** Problem details **
Given the records below, transcribe each of them exactly.

** Extracted data **
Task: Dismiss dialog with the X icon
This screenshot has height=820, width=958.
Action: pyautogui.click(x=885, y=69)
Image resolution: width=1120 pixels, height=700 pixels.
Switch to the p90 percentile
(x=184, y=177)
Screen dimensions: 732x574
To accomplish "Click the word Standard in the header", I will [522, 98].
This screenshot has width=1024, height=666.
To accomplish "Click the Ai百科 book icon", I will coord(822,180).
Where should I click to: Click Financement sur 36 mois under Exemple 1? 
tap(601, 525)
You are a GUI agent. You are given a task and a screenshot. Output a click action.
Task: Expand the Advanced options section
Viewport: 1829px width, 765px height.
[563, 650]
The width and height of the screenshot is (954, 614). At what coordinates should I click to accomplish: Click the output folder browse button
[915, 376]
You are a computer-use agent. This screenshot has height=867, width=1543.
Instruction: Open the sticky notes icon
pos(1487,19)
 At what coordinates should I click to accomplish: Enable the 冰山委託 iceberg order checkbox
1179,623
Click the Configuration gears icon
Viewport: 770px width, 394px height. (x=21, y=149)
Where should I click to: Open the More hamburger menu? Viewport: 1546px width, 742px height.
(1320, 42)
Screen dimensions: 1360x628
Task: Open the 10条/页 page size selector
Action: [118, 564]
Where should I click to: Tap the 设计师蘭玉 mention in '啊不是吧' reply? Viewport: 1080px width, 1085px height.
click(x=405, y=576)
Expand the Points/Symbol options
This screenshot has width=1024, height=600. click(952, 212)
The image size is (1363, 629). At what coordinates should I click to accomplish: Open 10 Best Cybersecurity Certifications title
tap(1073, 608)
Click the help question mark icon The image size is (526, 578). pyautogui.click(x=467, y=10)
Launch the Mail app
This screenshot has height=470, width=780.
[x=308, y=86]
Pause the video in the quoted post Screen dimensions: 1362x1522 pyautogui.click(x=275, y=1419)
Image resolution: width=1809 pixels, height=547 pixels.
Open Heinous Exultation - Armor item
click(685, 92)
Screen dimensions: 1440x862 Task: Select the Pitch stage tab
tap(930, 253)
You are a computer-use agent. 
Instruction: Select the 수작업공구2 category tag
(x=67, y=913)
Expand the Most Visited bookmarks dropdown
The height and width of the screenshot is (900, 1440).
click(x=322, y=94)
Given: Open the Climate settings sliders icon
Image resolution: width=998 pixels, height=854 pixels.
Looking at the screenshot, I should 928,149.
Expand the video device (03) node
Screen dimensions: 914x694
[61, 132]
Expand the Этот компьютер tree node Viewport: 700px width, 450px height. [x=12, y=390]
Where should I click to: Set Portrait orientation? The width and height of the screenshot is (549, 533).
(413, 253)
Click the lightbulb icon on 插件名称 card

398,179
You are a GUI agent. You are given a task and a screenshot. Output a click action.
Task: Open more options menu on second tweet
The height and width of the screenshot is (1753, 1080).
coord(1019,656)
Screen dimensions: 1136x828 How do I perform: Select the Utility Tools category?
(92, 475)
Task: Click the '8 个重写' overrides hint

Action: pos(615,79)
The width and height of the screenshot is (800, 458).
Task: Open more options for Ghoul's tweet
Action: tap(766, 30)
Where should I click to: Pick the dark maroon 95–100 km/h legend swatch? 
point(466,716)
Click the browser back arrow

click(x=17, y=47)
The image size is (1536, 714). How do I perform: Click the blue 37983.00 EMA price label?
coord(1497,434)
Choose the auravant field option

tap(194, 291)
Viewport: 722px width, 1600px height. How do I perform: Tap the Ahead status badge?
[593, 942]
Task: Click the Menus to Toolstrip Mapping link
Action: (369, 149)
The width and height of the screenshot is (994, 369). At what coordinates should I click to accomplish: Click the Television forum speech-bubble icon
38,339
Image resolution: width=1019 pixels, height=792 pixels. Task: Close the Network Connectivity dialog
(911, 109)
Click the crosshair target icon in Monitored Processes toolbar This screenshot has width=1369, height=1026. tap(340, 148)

** Completed task **
Task: Dismiss dialog with the X icon
This screenshot has height=820, width=958.
Action: pyautogui.click(x=885, y=69)
Image resolution: width=1120 pixels, height=700 pixels.
Switch to the p90 percentile
(x=184, y=177)
Screen dimensions: 732x574
To accomplish "Click the word Standard in the header", I will [522, 98].
This screenshot has width=1024, height=666.
To accomplish "Click the Ai百科 book icon", I will coord(822,180).
Where should I click to: Click Financement sur 36 mois under Exemple 1? 
tap(601, 525)
You are a GUI agent. You are given a task and a screenshot. Output a click action.
Task: Expand the Advanced options section
Viewport: 1829px width, 765px height.
[563, 650]
The width and height of the screenshot is (954, 614). At what coordinates should I click to accomplish: Click the output folder browse button
[915, 376]
You are a computer-use agent. This screenshot has height=867, width=1543.
Instruction: Open the sticky notes icon
pos(1487,19)
 At what coordinates should I click to accomplish: Enable the 冰山委託 iceberg order checkbox
1179,623
Click the Configuration gears icon
Viewport: 770px width, 394px height. (x=21, y=149)
Where should I click to: Open the More hamburger menu? Viewport: 1546px width, 742px height.
(1320, 42)
Screen dimensions: 1360x628
Task: Open the 10条/页 page size selector
Action: [118, 564]
Where should I click to: Tap the 设计师蘭玉 mention in '啊不是吧' reply? Viewport: 1080px width, 1085px height.
click(x=405, y=576)
Expand the Points/Symbol options
This screenshot has width=1024, height=600. click(952, 212)
The image size is (1363, 629). At what coordinates should I click to accomplish: Open 10 Best Cybersecurity Certifications title
tap(1073, 608)
Click the help question mark icon The image size is (526, 578). pyautogui.click(x=467, y=10)
Launch the Mail app
This screenshot has height=470, width=780.
[x=308, y=86]
Pause the video in the quoted post Screen dimensions: 1362x1522 pyautogui.click(x=275, y=1419)
Image resolution: width=1809 pixels, height=547 pixels.
Open Heinous Exultation - Armor item
click(685, 92)
Screen dimensions: 1440x862 Task: Select the Pitch stage tab
tap(930, 253)
You are a computer-use agent. 
Instruction: Select the 수작업공구2 category tag
(x=67, y=913)
Expand the Most Visited bookmarks dropdown
The height and width of the screenshot is (900, 1440).
click(x=322, y=94)
Given: Open the Climate settings sliders icon
Image resolution: width=998 pixels, height=854 pixels.
Looking at the screenshot, I should 928,149.
Expand the video device (03) node
Screen dimensions: 914x694
[61, 132]
Expand the Этот компьютер tree node Viewport: 700px width, 450px height. [x=12, y=390]
Where should I click to: Set Portrait orientation? The width and height of the screenshot is (549, 533).
(413, 253)
Click the lightbulb icon on 插件名称 card

398,179
You are a GUI agent. You are given a task and a screenshot. Output a click action.
Task: Open more options menu on second tweet
The height and width of the screenshot is (1753, 1080).
coord(1019,656)
Screen dimensions: 1136x828 How do I perform: Select the Utility Tools category?
(92, 475)
Task: Click the '8 个重写' overrides hint

Action: pos(615,79)
The width and height of the screenshot is (800, 458).
Task: Open more options for Ghoul's tweet
Action: tap(766, 30)
Where should I click to: Pick the dark maroon 95–100 km/h legend swatch? 
point(466,716)
Click the browser back arrow

click(x=17, y=47)
The image size is (1536, 714). How do I perform: Click the blue 37983.00 EMA price label?
coord(1497,434)
Choose the auravant field option

tap(194, 291)
Viewport: 722px width, 1600px height. How do I perform: Tap the Ahead status badge?
[593, 942]
Task: Click the Menus to Toolstrip Mapping link
Action: (369, 149)
The width and height of the screenshot is (994, 369). At what coordinates should I click to accomplish: Click the Television forum speech-bubble icon
38,339
Image resolution: width=1019 pixels, height=792 pixels. Task: Close the Network Connectivity dialog
(911, 109)
Click the crosshair target icon in Monitored Processes toolbar This screenshot has width=1369, height=1026. tap(340, 148)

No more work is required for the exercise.